Part of EVE‘s appeal is its immense complexity and offering a sandbox where players can behave completely awfully to other players. While Warcraft and other massive multiplayer games such as Starcraft II are designed to be intuitive and draw a player into a world whose complexity and subtlety matches the time investments they put into a game, EVE throws players into the deep end of the pool. CCP representatives told me a significant percentage of the game’s players work in IT, and it shows: The company makes a game API available for developers to build on, and EVE‘s player base has largely moved beyond traditional mods to make amazingly complicated add-on tools.
The world CCP presides over would seem daunting to outsiders. Alongside the core product of EVE Online, there is also a shooter game called named Dust 514 whose players’ actions affect EVE‘s in-game economy, and a separate game server named Serenity aimed at CCP’s large Chinese market. Players in EVE are divided up into guilds called “Corporations,” which are free to fight and scam each other in endless libertarian abandon. In the gaming community, EVE‘s players have become famous for elaborate virtual Ponzi schemes, like one 2011 scam which fleeced approximately 8,000 players of their in-game earnings, and for elaborate intelligence schemes where spies infiltrate rival corporations for secrets.
The economy that supports EVE is all founded on in-game currency InterStellar Kredit (ISK) and currency-like Pilot License Extensions (PLEXes); PLEXes can be purchased through real-life currency as well. That’s where the economist Guðmundsson comes in. Alongside standard research scientist fare such as writing internal reports, he has to occasionally intervene to prevent inflation and unintended market consequences. Because PLEXes are tangentially related to the actual, real-life global economy, he helps CCP build protocols for when real life intrudes into the virtual game economy.
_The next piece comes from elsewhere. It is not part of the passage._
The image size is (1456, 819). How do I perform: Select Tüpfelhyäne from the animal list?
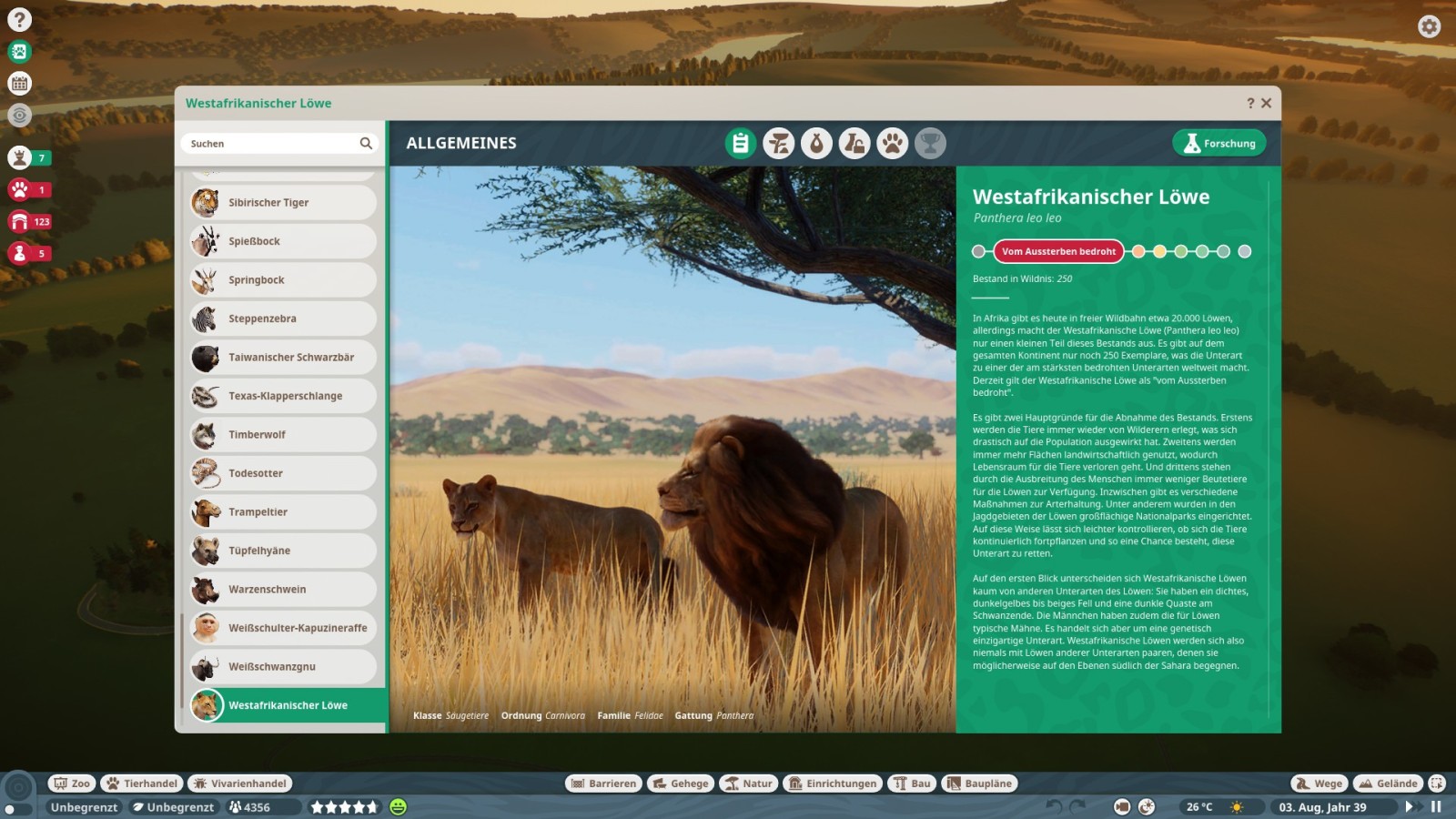[283, 551]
Guðmundsson explained how his work as a traditional economist translates to the gaming world, especially in terms of PLEXes. While CCP tries to keep as hands-off as possible in terms of PLEXes, they are obtained through electronic time codes which can be purchased from Amazon, Steam, and a variety of smaller retailers that accept any real-life currency imaginable. Because the electronic time codes are purchased with actual currency, he has to occasionally use the same kind of measures central bankers use to keep things going. If a bubble forms due to broken code or game mechanics abuse, Guðmundsson and CCP will intervene; the company will sell PLEXes in-game, for in-game currency, from their own reserve stock to stabilize prices, but “only if we know the reasons and the results of our actions,” as Guðmundsson puts it. Then there are the ISKs. Guðmundsson adds:
EVE, as a platform, is an economic sandbox. When I joined the company, CCP wanted an economist because of the sheer complexity of the market in a player-driven system. Once the game had over 100,000 participants, it was hard to understand exactly what’s going on. Our in-game economic system is very lassiez faire and we don’t intervene in player actions unless it’s due to a broken system. Players can behave however they want in the in-game world, but we intervene over things like producing something out of nothing because the [backend] code is broken.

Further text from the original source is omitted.